Data |
== Segment start ==

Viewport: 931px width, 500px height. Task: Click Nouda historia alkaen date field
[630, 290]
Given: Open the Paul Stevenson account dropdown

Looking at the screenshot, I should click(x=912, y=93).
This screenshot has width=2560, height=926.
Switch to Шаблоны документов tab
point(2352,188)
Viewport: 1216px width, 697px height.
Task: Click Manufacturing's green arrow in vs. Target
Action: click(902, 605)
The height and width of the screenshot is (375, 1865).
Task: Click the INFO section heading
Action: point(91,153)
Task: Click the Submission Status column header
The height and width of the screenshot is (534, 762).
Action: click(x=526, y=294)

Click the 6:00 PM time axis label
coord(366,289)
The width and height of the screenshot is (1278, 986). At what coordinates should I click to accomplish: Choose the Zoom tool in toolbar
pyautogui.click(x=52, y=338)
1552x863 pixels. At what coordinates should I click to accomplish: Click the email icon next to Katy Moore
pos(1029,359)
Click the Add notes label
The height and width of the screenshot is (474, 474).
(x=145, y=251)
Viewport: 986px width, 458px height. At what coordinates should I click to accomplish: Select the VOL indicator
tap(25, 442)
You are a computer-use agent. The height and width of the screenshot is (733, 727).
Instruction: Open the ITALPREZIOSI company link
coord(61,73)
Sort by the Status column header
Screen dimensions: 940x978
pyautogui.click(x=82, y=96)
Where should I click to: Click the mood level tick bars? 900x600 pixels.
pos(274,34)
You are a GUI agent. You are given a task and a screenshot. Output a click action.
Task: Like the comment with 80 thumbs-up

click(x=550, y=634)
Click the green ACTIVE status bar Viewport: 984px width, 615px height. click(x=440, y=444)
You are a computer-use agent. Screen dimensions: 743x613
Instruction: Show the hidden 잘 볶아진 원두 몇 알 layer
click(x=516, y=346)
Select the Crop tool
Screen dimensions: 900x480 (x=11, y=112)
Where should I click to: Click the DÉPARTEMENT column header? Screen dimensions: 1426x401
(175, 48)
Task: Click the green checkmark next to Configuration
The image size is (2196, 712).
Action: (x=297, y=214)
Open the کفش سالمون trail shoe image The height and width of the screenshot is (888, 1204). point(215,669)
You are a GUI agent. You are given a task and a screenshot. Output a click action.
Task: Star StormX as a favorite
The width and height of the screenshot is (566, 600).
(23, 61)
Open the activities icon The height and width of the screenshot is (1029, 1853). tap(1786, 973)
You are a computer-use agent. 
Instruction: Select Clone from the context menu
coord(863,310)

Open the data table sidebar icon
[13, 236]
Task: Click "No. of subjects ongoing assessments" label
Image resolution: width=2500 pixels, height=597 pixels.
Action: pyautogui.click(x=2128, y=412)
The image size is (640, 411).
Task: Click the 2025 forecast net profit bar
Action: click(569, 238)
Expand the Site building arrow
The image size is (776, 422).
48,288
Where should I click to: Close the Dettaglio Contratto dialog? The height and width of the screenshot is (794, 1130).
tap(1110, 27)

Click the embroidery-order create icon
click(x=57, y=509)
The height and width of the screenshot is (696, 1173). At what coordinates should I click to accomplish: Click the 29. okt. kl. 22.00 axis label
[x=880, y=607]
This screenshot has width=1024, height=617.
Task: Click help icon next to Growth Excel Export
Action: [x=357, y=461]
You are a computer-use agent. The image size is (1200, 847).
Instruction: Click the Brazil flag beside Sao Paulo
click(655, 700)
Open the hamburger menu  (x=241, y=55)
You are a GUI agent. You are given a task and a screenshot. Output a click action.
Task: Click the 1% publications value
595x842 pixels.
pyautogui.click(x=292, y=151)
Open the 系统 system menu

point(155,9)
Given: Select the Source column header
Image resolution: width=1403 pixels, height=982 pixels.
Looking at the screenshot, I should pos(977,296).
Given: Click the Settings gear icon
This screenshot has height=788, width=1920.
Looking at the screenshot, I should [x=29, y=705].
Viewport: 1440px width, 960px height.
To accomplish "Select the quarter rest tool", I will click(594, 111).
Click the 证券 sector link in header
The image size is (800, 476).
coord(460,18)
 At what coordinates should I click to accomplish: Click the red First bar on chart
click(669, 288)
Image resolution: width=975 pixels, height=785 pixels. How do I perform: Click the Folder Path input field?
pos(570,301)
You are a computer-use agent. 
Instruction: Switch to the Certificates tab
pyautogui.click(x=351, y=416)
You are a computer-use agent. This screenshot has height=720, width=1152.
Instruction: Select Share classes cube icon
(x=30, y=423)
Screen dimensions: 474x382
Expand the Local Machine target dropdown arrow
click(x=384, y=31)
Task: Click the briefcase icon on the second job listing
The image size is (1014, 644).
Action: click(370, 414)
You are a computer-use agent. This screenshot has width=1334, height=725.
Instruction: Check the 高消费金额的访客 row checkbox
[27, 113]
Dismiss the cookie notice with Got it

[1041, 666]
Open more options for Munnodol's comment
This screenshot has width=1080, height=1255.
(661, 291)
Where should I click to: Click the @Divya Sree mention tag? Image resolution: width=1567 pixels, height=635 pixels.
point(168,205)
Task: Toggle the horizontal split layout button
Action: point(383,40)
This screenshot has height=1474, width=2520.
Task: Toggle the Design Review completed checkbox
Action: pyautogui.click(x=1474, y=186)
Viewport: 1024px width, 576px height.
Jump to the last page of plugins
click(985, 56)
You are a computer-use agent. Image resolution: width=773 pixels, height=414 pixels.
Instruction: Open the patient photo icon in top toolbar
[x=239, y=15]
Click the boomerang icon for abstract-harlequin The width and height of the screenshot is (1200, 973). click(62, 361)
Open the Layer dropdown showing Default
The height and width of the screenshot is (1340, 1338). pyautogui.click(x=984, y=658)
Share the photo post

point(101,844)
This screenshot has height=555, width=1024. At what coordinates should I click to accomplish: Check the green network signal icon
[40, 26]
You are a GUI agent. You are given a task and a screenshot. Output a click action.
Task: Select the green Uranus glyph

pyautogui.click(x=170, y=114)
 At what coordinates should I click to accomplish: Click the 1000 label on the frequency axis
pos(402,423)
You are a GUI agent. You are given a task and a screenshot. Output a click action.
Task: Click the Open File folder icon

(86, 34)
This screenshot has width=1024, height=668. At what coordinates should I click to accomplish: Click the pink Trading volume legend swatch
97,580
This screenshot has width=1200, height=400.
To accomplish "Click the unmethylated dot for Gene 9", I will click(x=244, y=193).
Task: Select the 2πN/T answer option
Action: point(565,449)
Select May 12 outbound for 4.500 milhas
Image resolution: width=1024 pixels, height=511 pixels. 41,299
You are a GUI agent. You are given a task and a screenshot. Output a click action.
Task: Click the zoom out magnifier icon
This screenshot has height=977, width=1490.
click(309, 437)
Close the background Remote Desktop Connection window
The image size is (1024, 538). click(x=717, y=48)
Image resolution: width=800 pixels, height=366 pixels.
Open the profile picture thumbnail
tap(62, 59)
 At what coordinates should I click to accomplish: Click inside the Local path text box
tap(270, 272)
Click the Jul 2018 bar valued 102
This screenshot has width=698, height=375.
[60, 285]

== Segment end ==

Assigned task | Beginning at the first line above, repeat exactly until the line containing "Task: Click the Submission", which is included.

Output for this task |
Viewport: 931px width, 500px height. Task: Click Nouda historia alkaen date field
[630, 290]
Given: Open the Paul Stevenson account dropdown

Looking at the screenshot, I should click(x=912, y=93).
This screenshot has width=2560, height=926.
Switch to Шаблоны документов tab
point(2352,188)
Viewport: 1216px width, 697px height.
Task: Click Manufacturing's green arrow in vs. Target
Action: click(902, 605)
The height and width of the screenshot is (375, 1865).
Task: Click the INFO section heading
Action: point(91,153)
Task: Click the Submission Status column header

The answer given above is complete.